AISA 2017 - Should industry be allowed to engage in "active defence"
- 12 October, 2017 14:20
During the ASIA 2017 Annual Conference, a panel discussion hosted by Mike Burgess, looked into the question of whether active defence - hacking the hackers - is ethical. The panel consisted of cybersecurity advisor and lawyer Rachael Falk, Helaine Leggat from Information Legal and Glenn Welby from Cisco.
Burgess started the panel by discussing what active defence is. He said it starts with hacking back to damage systems. It might mean the use of deception to capture someone, or using honeypots. But the spectrum of what "active defence" means is very broad. Some actions, he said, may well fall outside the law. He also added many companies in the ASX 100 are looking at active defence as a part of their security strategy. Although the nature of what active defence means to those companies is quite diverse.
Leggat said she works with different type of active defence. She says the bar for entry for this action should only be after you have taken all other precautions such as aggressively patching and protecting systems. But the defensive measures should end at your boundaries. For example, internal honeypots are OK.
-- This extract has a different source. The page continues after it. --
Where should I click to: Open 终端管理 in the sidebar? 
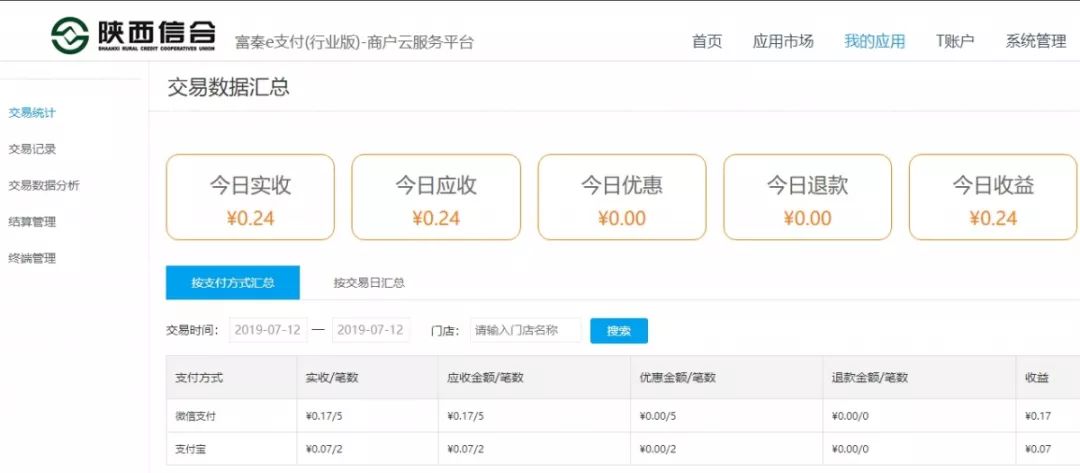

What sort of defence is reasonable will depend on where you are in the attack cycle said Leggat. The appropriate response will depend on whether the response is illicited before, during or after an attack. Self defence, as defined in existing law, could be applied to cyber-crime.
Falk said that while real world laws apply, there are different issues when it comes to cybercrime. For example, physical crimes leave tangible evidence, video footage and other artefacts. But cybercrime makes attribution is a challenge and nation-states can execute very sophisticated attacks that can be very hard to detect and follow back.
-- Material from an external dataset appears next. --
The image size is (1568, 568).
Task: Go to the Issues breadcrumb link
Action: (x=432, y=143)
The tradecraft of online criminals makes it very difficult to know who the attackers are, making active defence very challenging.
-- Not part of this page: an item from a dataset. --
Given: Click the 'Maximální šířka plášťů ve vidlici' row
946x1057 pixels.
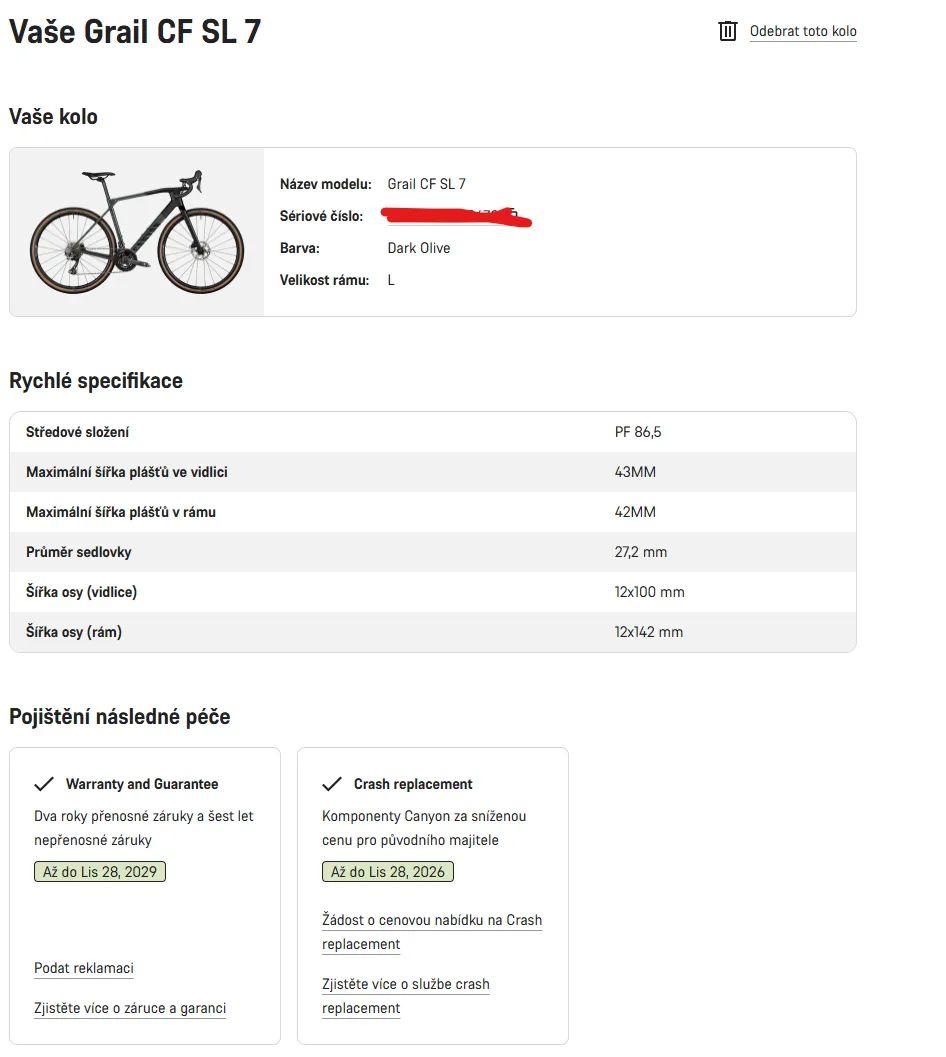Looking at the screenshot, I should tap(432, 472).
Welby said the problem is not technology but human behaviour. He said we need to look for real-world analogies. For example, we can't assault an alleged pick-pocket. Similar rules apply with cyber-crime. And we need to think carefully about the challenges of attribution.
Leggat said some international norms are needed. And they need to be cognisant of what the potential problems are before they become acute issues. But companies need to think about the risks and laws. Falk noted that how far that defence against a cyber-attack goes is a tricky question. She added that you can't break laws in order to actively defend against attackers.
Going out and attacking, or actively defending, Welby said, sounds like "starting a war" or entering the "Wild West".
The lines of what is legal is challenging. For example, it may be possible to embed offensive capability into data so if it is stolen it can either be tracked or it executes within the hacker's system and takes them down. However, this "gift with purchase" approach is illegal in Australia.
Ultimately, the panel brought a diverse set of views. The challenge of defining active defence was noted. Even intelligence gathering bu private companies and individuals might be illegal under Australian law. But the reality is law enforcement is still paying catch up and the laws aren't clear.